TB: Can painting be made by assistants?

ML: Painting is honesty. Painting is pants-down. Paintings have to find themselves. I don’t paint hundreds of black paintings like Baselitz. I would be bored after the second one.

TB: You have been constantly photographed during your career yet hardly any self-portraits appear in your work, why?

ML: I have made nude paintings, still lives and one day I will make portraits. I have made the Parsifal cycle that touches the theme of portraits and sometimes I appear in an ironic way. Ego with chicken. Self-portraits have a great history with Beckmann and Rembrandt. Are there self-portraits by Auerbach? Auerbach is a champion too. The room changes in atmosphere when you hang an Auerbach on the walls. I haven’t managed to integrate portraits into my work and dealing with portraits includes self-portraits.
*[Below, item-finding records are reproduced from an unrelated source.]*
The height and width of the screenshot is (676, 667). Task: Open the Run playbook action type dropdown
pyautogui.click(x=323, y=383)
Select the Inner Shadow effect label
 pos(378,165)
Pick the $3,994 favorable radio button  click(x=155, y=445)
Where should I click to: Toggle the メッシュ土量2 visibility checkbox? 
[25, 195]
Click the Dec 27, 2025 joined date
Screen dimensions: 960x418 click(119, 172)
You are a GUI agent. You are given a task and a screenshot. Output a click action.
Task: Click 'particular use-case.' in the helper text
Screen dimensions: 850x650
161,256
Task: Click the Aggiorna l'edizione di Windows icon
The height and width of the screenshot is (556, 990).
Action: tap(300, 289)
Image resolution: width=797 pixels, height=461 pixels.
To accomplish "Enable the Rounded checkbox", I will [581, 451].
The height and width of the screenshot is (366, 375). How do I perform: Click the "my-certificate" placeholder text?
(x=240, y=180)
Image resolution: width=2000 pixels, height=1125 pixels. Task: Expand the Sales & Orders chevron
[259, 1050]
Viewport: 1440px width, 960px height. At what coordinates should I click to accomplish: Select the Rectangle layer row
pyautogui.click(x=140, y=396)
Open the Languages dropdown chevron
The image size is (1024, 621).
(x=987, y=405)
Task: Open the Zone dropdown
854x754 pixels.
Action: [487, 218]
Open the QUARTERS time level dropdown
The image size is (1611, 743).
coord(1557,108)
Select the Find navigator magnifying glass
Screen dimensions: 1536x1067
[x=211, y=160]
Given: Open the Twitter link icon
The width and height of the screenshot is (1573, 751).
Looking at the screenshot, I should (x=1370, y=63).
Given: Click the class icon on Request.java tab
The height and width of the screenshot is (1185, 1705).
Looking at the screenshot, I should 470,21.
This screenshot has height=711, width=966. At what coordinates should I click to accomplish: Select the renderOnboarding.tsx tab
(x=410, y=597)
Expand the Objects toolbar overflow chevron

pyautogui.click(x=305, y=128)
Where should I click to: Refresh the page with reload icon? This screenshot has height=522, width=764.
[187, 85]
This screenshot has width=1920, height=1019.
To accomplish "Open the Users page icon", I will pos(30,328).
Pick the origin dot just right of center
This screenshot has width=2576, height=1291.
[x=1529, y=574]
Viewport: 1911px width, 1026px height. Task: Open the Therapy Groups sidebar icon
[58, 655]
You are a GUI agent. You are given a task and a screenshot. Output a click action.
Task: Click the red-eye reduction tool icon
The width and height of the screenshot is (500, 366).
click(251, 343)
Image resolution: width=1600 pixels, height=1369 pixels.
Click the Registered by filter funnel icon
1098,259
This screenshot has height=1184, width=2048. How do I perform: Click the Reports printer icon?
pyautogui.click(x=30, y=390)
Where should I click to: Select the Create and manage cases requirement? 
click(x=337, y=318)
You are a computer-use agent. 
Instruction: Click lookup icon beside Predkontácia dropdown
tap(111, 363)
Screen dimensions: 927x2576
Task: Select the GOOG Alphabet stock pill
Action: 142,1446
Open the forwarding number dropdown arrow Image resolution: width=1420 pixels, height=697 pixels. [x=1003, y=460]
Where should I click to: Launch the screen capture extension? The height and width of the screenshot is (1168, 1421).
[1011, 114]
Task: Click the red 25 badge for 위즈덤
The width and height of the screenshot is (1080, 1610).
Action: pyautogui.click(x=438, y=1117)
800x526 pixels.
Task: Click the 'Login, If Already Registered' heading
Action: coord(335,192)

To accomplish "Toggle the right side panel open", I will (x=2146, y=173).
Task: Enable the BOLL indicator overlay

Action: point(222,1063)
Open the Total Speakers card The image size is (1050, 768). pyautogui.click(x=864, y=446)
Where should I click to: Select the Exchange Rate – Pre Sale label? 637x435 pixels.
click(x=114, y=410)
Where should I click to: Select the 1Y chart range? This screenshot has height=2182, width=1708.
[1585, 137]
TB: What are you making now?

ML: I am making glass windows for churches which means working with a topic that I couldn’t deal with on canvas. I want to do glass windows which look like glass windows. The maternity of my work is painting. I am a painter – I will always be a painter. As a painter I fail constantly – and failure is one of our ultimate goods in Europe. It only depends on the level you fail therefore make sure you fail on a high level.

TB: You are high octane – do you enjoy dancing?

ML: Yes. I used to be a very good dancer – and an excellent football player benefiting from a very good stamina. I had my own team – Lokomotive Lüpertz!

The interview was conducted for Turps Banana in Markus Lüpertz’s Teltow Studio on the outskirts of Berlin by Edmundo Arigita and Markus Harvey with thanks to Christoph Westermeier for translating.